Hi Mike. Thanks for doing this interview. It’s a privilege to have you here. For those who may not be familiar with you, can you give us a little background about yourself?

Hello Chris, and thanks for having me on your blog. I’ am a Professional Performing Strongman and Motivational Speaker. I’m managed by the world famous Grandmaster Dennis Rogers. I travel all over performing and speaking about the importance of physical culture and building our character, taking responsibility for our actions and choosing what we want in life and how we act. The venues I like to perform at most are schools/prisons and churches.
When I’m not on the road I run my own private training facility The Machine Shop Gym.
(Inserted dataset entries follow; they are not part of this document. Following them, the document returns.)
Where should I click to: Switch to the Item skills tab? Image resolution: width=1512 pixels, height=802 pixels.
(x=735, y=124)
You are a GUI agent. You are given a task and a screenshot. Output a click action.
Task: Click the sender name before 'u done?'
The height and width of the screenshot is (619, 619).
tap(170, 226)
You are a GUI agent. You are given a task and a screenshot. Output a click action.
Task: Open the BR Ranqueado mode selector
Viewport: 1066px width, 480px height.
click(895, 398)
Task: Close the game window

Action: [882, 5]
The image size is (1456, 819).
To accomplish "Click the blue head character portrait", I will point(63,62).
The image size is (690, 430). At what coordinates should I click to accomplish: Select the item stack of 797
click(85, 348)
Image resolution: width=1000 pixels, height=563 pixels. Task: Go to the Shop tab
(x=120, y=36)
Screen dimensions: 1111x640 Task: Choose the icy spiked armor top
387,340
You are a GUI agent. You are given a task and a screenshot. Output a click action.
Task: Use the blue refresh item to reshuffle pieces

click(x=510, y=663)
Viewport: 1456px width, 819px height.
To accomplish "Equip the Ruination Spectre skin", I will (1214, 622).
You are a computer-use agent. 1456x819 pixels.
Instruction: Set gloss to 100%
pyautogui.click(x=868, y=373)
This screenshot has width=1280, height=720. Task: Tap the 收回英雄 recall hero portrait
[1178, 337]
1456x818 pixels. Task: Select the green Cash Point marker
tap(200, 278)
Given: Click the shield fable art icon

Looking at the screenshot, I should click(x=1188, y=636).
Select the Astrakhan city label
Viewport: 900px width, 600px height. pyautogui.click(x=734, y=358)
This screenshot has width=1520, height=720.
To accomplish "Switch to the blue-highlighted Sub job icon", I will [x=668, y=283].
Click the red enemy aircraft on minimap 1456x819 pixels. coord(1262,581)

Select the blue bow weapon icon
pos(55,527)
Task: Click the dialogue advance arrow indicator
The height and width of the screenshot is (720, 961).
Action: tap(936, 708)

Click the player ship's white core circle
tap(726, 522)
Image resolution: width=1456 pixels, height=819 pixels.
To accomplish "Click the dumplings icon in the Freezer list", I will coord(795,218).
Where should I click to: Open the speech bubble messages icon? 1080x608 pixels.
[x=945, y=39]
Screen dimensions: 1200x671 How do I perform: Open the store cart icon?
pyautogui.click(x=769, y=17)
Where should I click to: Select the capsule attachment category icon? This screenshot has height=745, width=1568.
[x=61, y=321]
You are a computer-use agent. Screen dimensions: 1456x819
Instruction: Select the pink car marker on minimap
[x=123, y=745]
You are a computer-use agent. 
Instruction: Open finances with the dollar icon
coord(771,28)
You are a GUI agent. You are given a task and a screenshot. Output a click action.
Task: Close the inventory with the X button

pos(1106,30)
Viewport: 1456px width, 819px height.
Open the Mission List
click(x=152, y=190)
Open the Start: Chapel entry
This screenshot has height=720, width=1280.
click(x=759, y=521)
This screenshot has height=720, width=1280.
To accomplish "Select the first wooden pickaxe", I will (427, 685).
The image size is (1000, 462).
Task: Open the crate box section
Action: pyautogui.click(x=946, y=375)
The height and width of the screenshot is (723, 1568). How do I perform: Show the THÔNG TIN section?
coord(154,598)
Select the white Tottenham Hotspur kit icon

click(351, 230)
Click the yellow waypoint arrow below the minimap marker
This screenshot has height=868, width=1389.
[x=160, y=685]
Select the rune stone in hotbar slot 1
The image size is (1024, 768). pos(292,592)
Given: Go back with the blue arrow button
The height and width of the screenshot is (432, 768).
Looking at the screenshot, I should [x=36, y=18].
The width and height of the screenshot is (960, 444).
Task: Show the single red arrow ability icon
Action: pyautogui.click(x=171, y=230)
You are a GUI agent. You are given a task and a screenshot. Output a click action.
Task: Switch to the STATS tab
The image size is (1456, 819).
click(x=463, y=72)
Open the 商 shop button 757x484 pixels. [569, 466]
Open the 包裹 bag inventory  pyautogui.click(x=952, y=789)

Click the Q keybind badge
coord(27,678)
How and why did you begin to get involved in health/fitness training?

To answer this question I must give you some background of my early years as it is complicated. I’m originally from Milford MA. It is about 45:00 outside Boston. I come from a very troubled childhood where from the ages of 7-13 spent the majority of my time in and out of Child Development Centers looking at ink spots and speaking with psychiatrists.
Along with the horrors of home I was very skinny and beat up on at school. I often would be found with my nose in a Hulk or Captain America comic book to get away from my true life. The comic books and Professional wrestling made me want to become Big and Strong like the characters I would watch on TV or read about.
Once my wonderful Mother married my Adoptive father, [who I had adopt me] My life began to turn around.
I started boxing/wrestling at 14 and realized I was quite good and strong when it came to hitting the weights and conditioning training.
My journey in to the realm of physical culture started 23 yrs ago and
has been my therapy/addiction ever since.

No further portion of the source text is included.